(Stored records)
_ _ _ _ _ _ _
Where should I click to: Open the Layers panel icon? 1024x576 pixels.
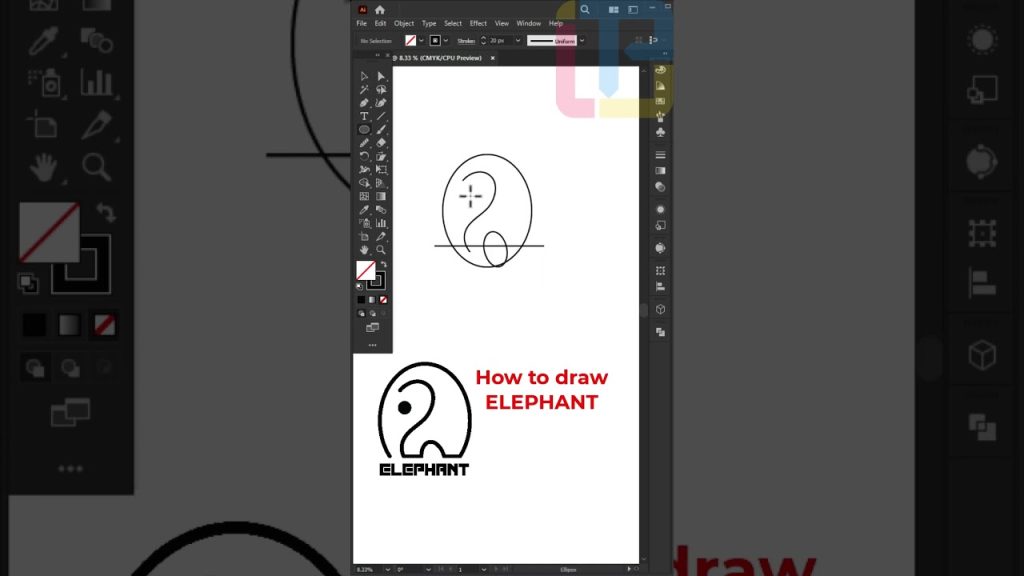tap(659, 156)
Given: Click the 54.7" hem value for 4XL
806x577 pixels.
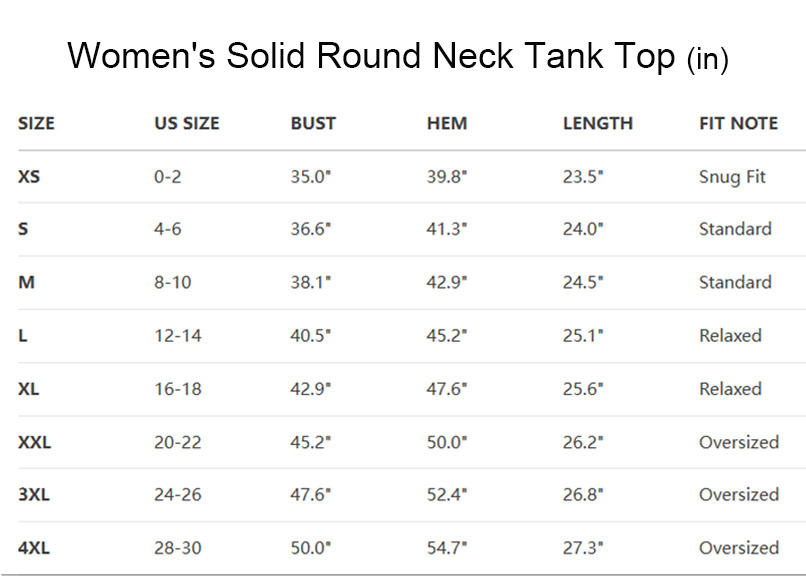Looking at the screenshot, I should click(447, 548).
_ _ _ _ _ _ _
» **Action item**
A verbatim copy of the entries, without the pictures, is what this task requires.

» **Answer to this problem**
Where should I click to: Open the Layers panel icon? 1024x576 pixels.
tap(659, 156)
Given: Click the 54.7" hem value for 4XL
806x577 pixels.
Looking at the screenshot, I should click(447, 548).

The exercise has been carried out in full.